» **Challenge A**:
List every line of the records below that contains the string "agent".

--- Begin Selected extract ---

[datatable-help] select * and getting the full sub data.table/frame

Matthew Dowle mdowle at mdowle.plus.com
Thu Jan 17 20:06:39 CET 2013


Yes use a list column, iiuc.

DT[,list( list(head(.I,5))), by=ColA]

More useful perhaps is returning the unique items of a column, by group. 
Where the length of each vector in each cell varies.

> That .I example is quite interesting. May I ask:
>
> Suppose I wanted to get the 5 row numbers for each subset (say 5 of
> them) and save them in a list in stead of a data.table (kind of like
> dlply) to be able to use the lapply idiom later on. Is there a way to
> do that?
>
> Thanks.
>
> --
> ASB.
>
> PS: Is this question hijacking the thread? Sorry, if it is.
>
> On Fri, Jan 18, 2013 at 12:01 AM, Matthew Dowle <mdowle at mdowle.plus.com>
> wrote:
>>
>>
>> Glad all clear.  Given the follow up head() examples, yes, .SD is there
>>
>> for just that purpose. Something like this :
>>
>>     DT[, head(.SD,2), by=colA]
>>
>> is idiomatic in data.table.  That's like a "select top 2 * from" in SQL,
>> but
>> by group.

--- End Selected extract ---
--- Begin Extracted entries ---

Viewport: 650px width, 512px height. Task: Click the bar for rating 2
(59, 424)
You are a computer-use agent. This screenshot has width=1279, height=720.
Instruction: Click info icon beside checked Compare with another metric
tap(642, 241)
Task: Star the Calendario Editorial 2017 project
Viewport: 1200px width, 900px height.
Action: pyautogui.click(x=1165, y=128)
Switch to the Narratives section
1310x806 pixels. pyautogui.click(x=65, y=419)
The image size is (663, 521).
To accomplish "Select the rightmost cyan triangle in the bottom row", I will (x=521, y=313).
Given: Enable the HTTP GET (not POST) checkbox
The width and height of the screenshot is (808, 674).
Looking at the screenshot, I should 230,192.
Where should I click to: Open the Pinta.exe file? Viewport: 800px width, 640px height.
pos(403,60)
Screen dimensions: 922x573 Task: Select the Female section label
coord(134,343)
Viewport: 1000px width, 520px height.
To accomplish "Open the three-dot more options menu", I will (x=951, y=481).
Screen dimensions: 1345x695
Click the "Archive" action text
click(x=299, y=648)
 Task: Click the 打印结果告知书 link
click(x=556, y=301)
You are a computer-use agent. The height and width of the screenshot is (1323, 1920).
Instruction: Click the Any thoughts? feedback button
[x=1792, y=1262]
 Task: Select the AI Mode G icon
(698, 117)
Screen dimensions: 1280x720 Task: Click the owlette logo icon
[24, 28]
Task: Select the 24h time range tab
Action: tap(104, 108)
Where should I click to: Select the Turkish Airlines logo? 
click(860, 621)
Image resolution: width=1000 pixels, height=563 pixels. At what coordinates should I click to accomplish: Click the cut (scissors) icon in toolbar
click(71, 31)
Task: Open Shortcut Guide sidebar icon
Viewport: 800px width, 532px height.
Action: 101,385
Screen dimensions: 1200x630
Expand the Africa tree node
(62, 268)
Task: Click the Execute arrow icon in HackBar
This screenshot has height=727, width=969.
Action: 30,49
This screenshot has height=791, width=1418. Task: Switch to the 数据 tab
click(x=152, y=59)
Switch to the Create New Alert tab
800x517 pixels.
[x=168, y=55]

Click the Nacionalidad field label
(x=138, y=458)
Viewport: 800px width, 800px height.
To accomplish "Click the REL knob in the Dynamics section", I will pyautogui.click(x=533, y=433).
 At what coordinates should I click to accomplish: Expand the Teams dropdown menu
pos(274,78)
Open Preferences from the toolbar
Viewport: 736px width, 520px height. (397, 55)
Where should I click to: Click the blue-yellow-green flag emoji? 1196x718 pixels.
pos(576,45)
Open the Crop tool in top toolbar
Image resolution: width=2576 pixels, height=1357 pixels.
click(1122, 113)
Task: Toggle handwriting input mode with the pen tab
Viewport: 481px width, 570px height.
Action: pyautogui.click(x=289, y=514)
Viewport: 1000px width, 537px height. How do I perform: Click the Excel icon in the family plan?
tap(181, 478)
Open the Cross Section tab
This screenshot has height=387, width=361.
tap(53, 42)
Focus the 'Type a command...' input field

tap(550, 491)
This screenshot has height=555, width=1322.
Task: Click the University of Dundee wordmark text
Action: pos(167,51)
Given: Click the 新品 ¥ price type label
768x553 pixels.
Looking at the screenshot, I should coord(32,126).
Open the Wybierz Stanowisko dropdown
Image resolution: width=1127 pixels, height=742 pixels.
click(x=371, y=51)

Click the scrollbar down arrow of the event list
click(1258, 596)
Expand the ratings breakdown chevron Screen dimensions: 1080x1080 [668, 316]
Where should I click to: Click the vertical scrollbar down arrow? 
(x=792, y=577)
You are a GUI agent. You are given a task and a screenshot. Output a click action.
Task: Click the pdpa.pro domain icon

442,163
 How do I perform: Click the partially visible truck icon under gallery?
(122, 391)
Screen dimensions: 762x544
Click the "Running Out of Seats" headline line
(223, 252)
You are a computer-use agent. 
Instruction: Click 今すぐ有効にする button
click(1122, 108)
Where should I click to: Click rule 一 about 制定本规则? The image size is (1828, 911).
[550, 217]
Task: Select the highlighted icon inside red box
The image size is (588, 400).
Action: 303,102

--- End Extracted entries ---

» **Challenge B**:
Answer these questions about the data.table thread above, one per line:
(i) What expression does the reply offer for returning the first five row numbers per group as a list column?
(ii) What SQL query is DT[, head(.SD,2), by=colA] compared to?
(iii) Which function does the asker say the desired list output would be "kind of like"?

» **Task response A**:
You are a computer-use agent. This screenshot has width=1279, height=720.
You are a computer-use agent. The height and width of the screenshot is (1323, 1920).
You are a GUI agent. You are given a task and a screenshot. Output a click action.
You are a computer-use agent. 

» **Task response B**:
(i) DT[,list( list(head(.I,5))), by=ColA]
(ii) A "select top 2 * from" in SQL, but by group.
(iii) dlply